When the teens fall asleep and wake up, they must press a button on an advanced “actiwatch” that tracks their sleeping behaviors by monitoring the teens’ movement and blood pressure.
During the first overnight stay last month, the undergraduate researchers took samples of the youths’ saliva every 20 minutes and checked for melatonin, a sleep-regulating hormone whose onset signifies an individual’s natural “bedtime.” At the end of the six-week period, researchers will take a second group of measurements in an assessment to see whether they were able to push forward the onset of melatonin.
“The assumption is there’s a sleep disorder with repercussions across the board, and the only thing you can do is get a sleeping pill or treat it biologically,” Hinshaw said. “But a lot of biological things in life you can treat by altering life circumstances or changing the environment, and symptoms get better.”

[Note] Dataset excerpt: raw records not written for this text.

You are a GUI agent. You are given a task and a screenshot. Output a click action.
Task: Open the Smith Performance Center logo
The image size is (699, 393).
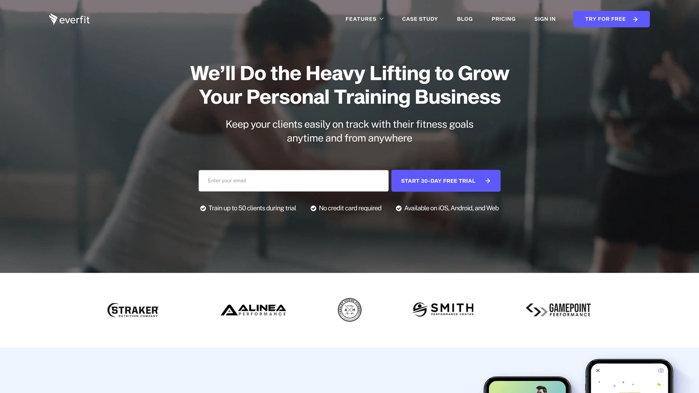coord(443,310)
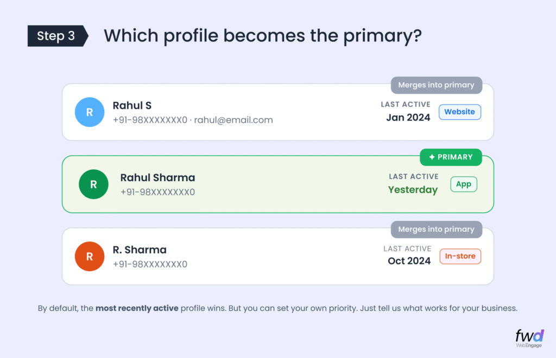Click the Yesterday last active value
Image resolution: width=556 pixels, height=358 pixels.
[x=413, y=190]
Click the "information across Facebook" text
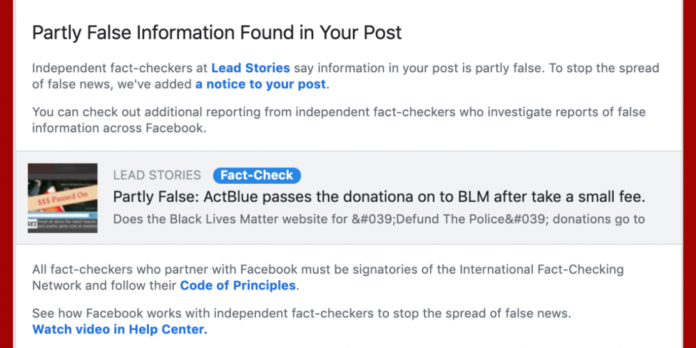Screen dimensions: 696x348 pyautogui.click(x=118, y=128)
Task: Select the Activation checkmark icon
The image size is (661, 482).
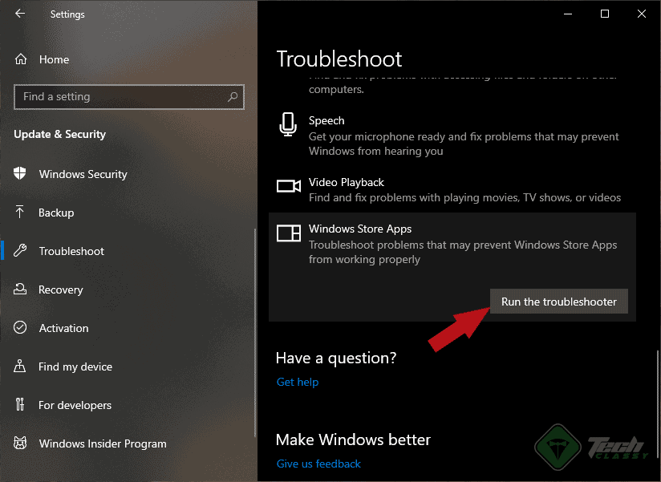Action: 19,328
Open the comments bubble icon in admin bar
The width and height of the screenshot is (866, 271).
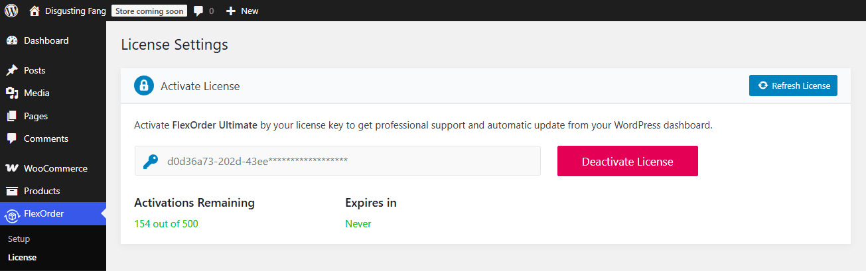[198, 11]
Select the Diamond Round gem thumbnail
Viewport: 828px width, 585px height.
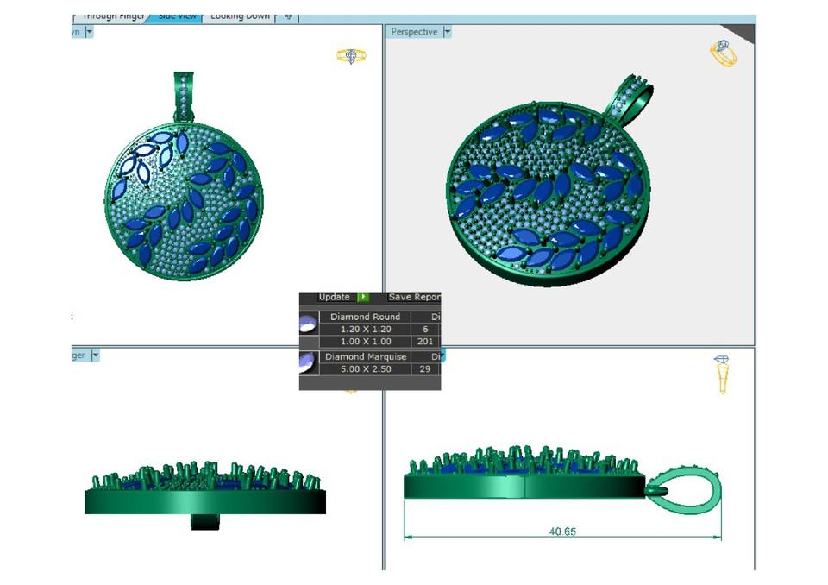click(x=308, y=324)
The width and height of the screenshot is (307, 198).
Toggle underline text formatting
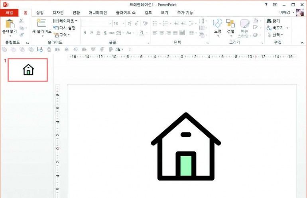click(98, 33)
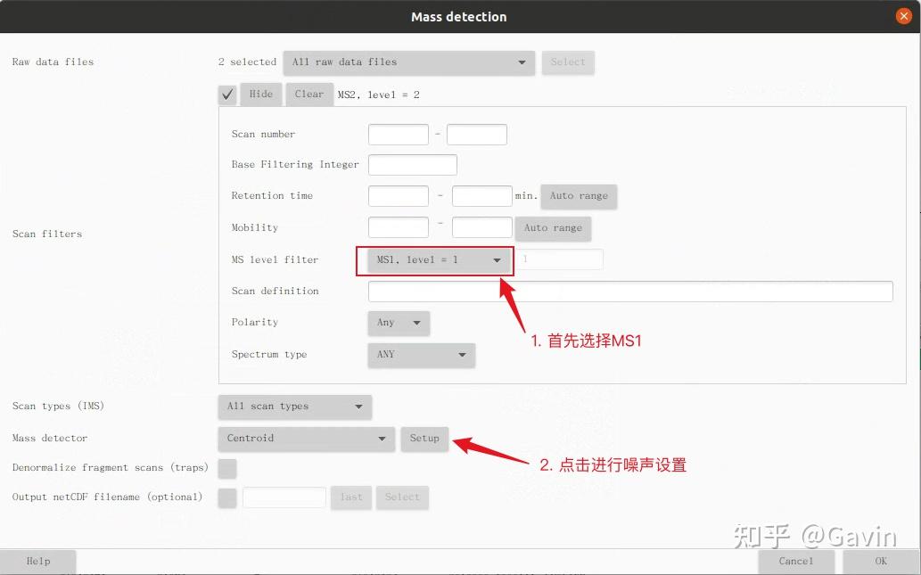Enable the Denormalize fragment scans checkbox
This screenshot has height=575, width=921.
(226, 468)
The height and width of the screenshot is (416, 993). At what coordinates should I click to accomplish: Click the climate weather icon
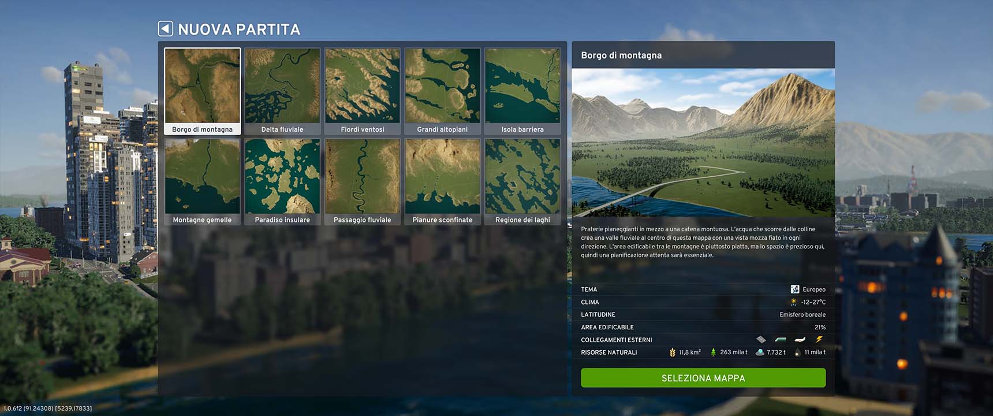pos(794,302)
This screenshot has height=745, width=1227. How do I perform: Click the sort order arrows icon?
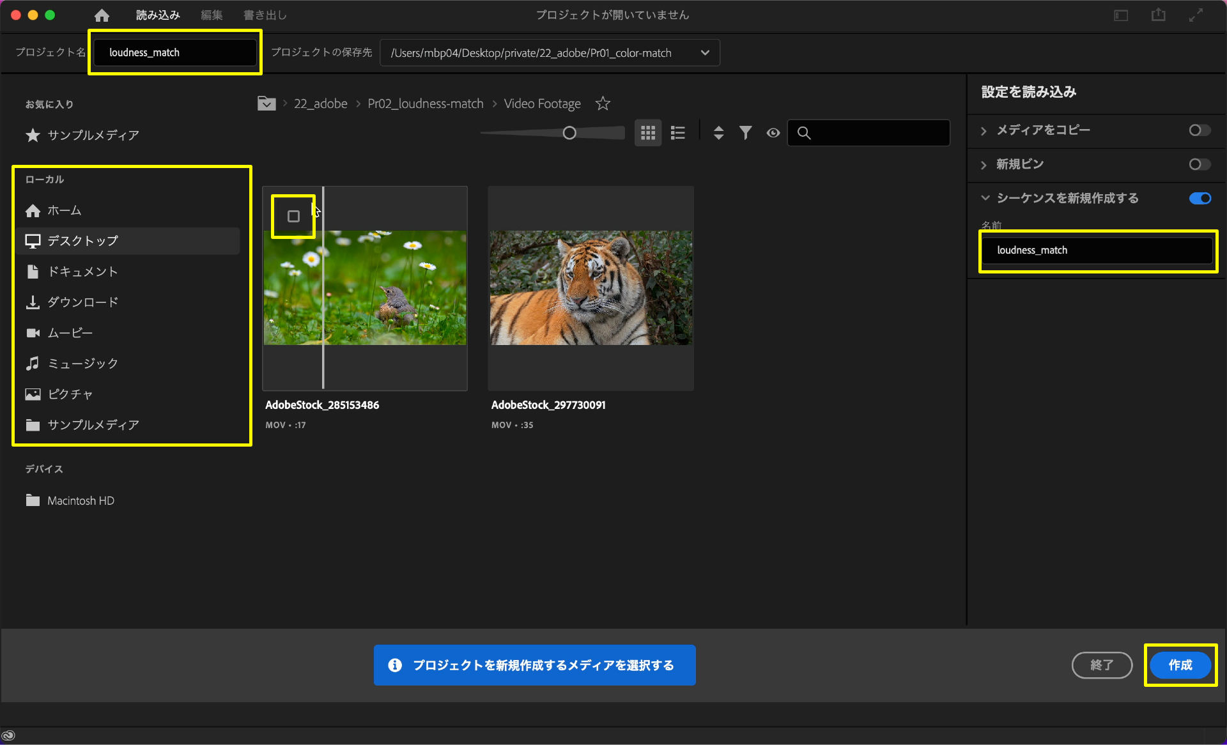click(718, 133)
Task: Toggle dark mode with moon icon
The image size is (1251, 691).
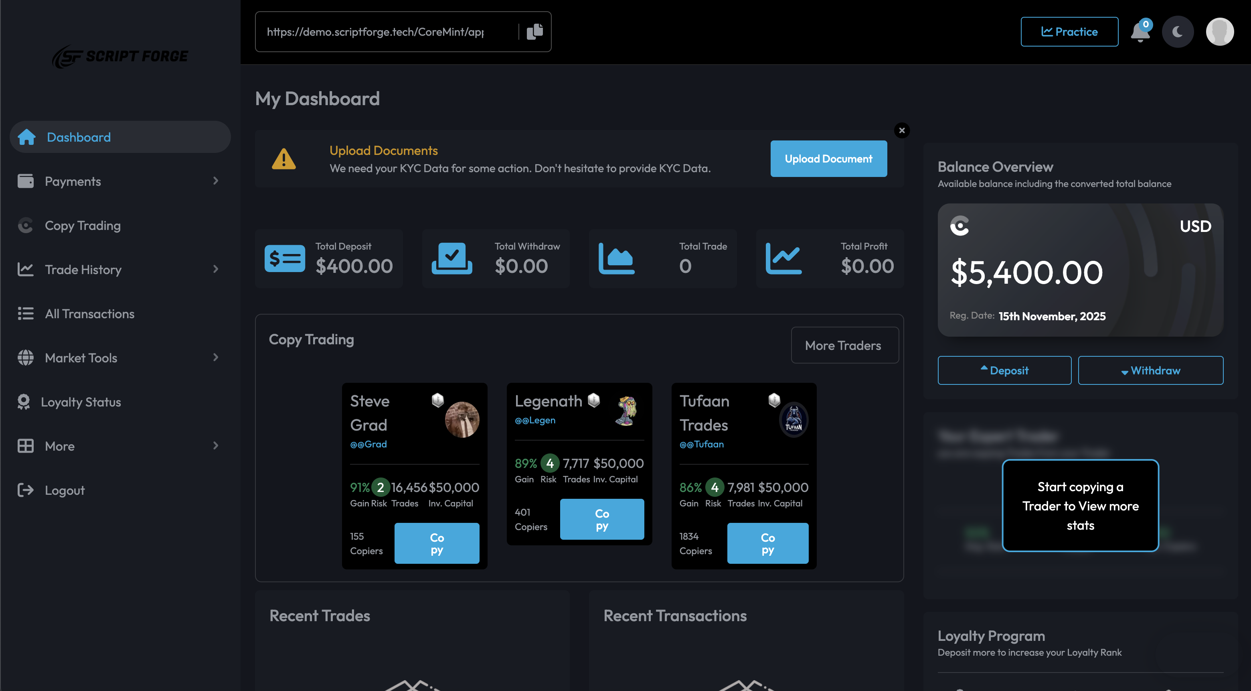Action: (x=1178, y=32)

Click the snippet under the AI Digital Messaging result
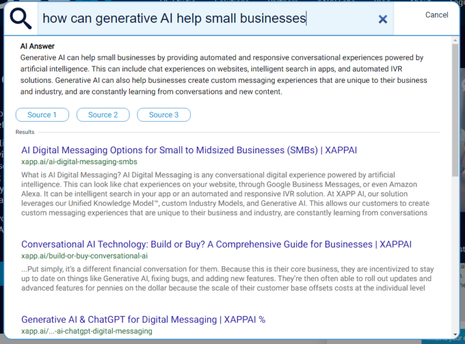(225, 195)
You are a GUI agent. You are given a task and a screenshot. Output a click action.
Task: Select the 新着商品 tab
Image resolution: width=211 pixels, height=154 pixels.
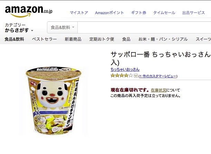(73, 39)
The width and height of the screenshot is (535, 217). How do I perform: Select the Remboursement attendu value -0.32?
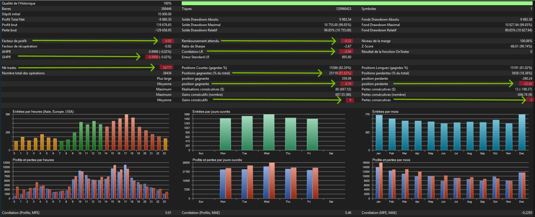coord(347,41)
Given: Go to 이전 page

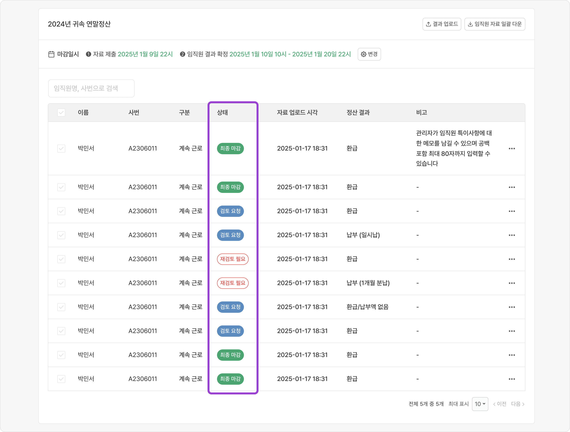Looking at the screenshot, I should tap(500, 404).
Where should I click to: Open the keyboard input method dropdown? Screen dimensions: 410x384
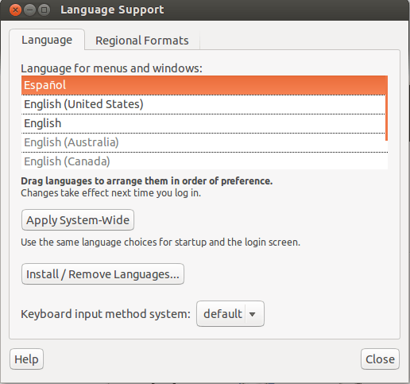tap(230, 314)
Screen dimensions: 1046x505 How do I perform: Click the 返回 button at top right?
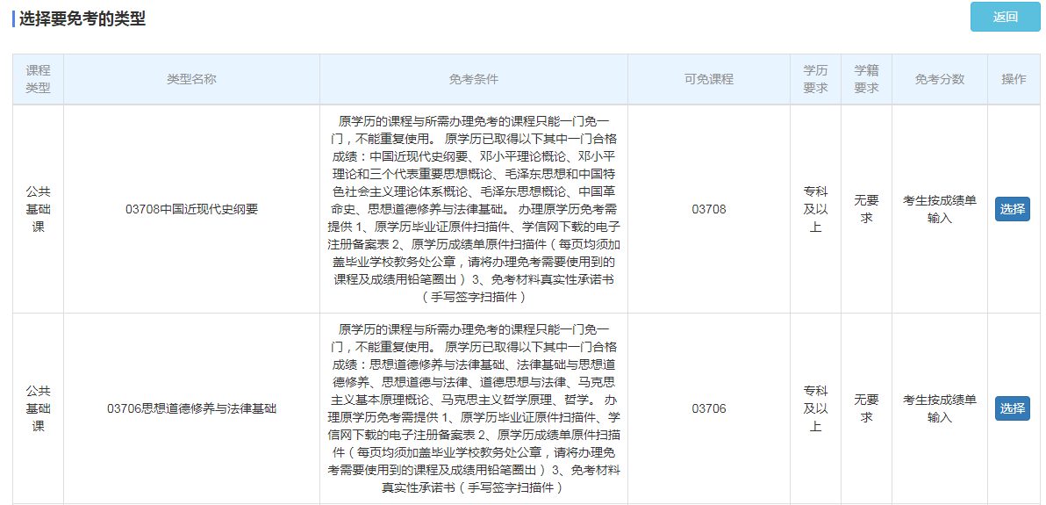[1004, 17]
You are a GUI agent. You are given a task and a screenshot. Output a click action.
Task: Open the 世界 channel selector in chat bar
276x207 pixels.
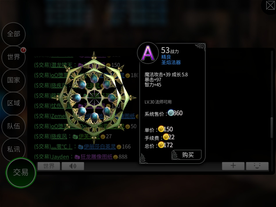(x=49, y=166)
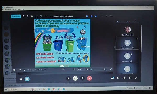The height and width of the screenshot is (94, 157).
Task: Open the Окно menu in menu bar
Action: (x=22, y=9)
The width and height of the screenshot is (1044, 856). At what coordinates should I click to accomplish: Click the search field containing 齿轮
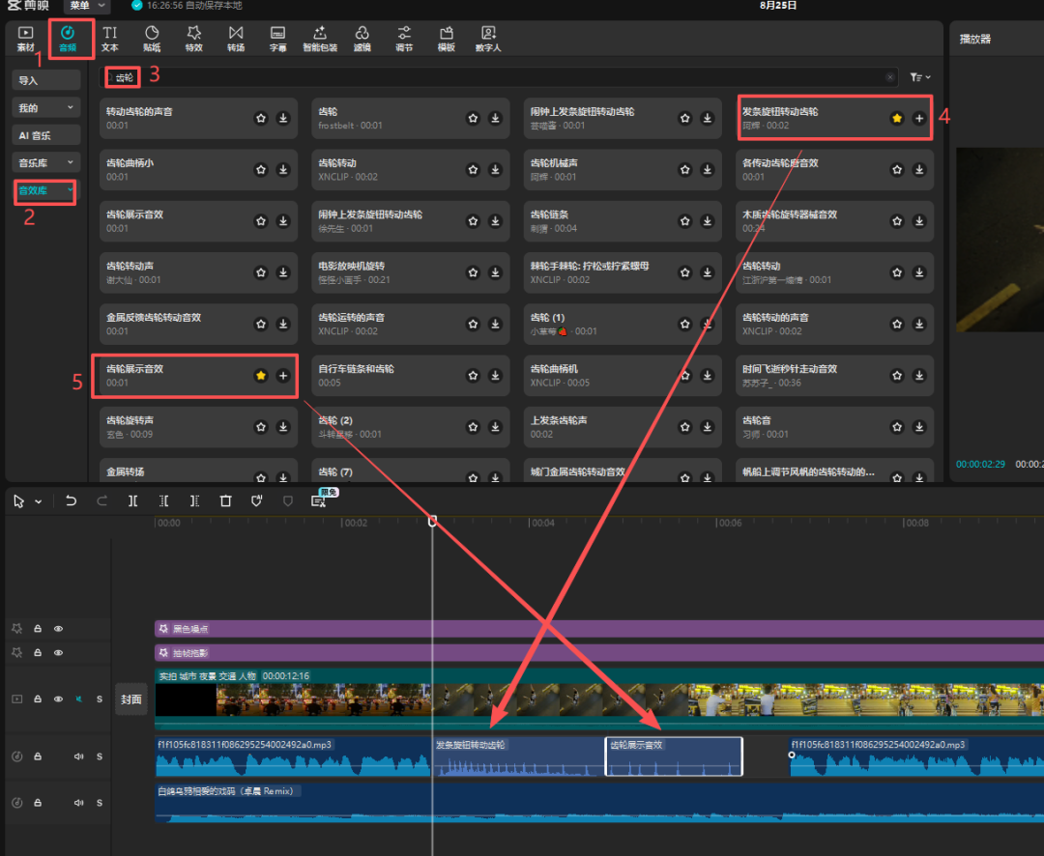(483, 77)
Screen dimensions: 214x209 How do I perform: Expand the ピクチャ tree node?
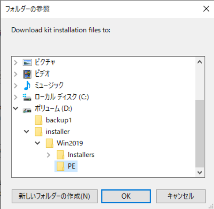tap(16, 63)
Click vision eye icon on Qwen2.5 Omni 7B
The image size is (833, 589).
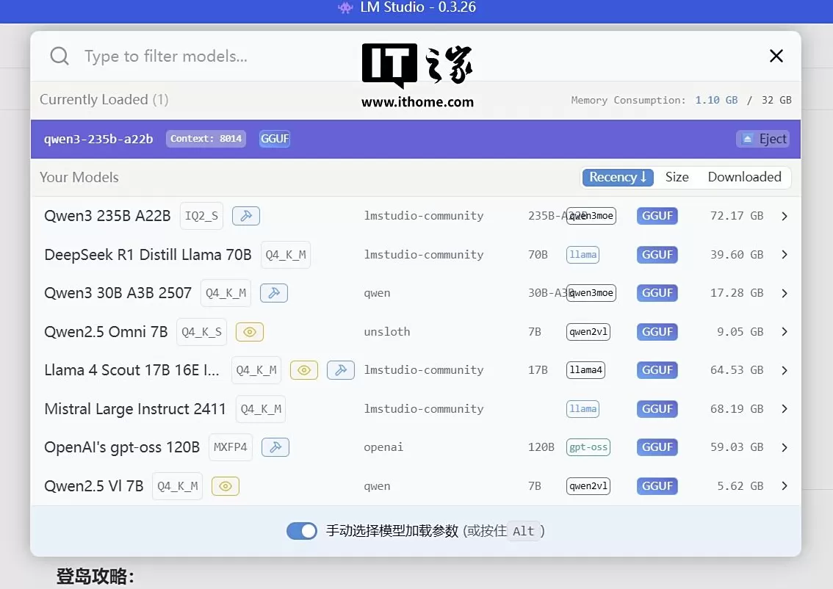pyautogui.click(x=249, y=332)
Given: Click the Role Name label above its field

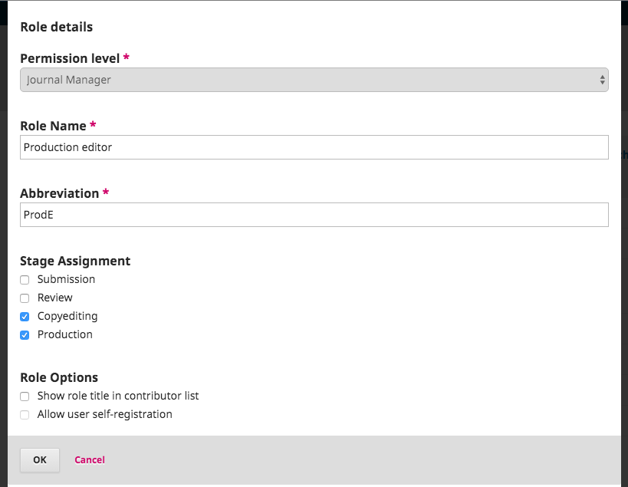Looking at the screenshot, I should click(53, 126).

For many students, sleep deprivation manifests in an inability to perform well at school and control rash behaviors, which campus associate professor of psychology Silvia Bunge attributes to a decrease in the frontal lobe’s communicative capabilities.
Steven Harvey says when he has not slept, he becomes moody and angry and is more likely to fire off at somebody. He added that he has trouble paying attention to his professors, on occasion sleeping in class and often staying up until sunrise to complete work for class.
“After sleep deprivation, the frontal lobes are less active and not as connected with other parts of the brain responsible for good decision-making,” Bunge said. “In adolescents, these connections become even more tenuous; the prefrontal cortex is interacting with all these different regions, but it’s not talking very quickly.”
Although some may assume parents are pushing youth to participate in these programs, Steven Harvey said sleep deprivation has been such a serious aspect of his life that while growing up, he would have participated in similar programs in a heartbeat.
Greenberg said it is this intrinsic motivation that keeps participants coming each week.
“I thought, ‘They’re all going to be so resistant,’ but it turned out these kids are actually really concerned about their sleep,” Greenberg said.
Hinshaw added that he believes kids are also eager to help advance science and that they have both a natural curiosity and motivation to get help.
“We don’t have a cure — it’s not going to change every kid to a great sleeper, but we can see which kids do best and why,” Hinshaw said. “When we can simultaneously help kids and advance science — that combination when you do intervention research is why I do the work I do.”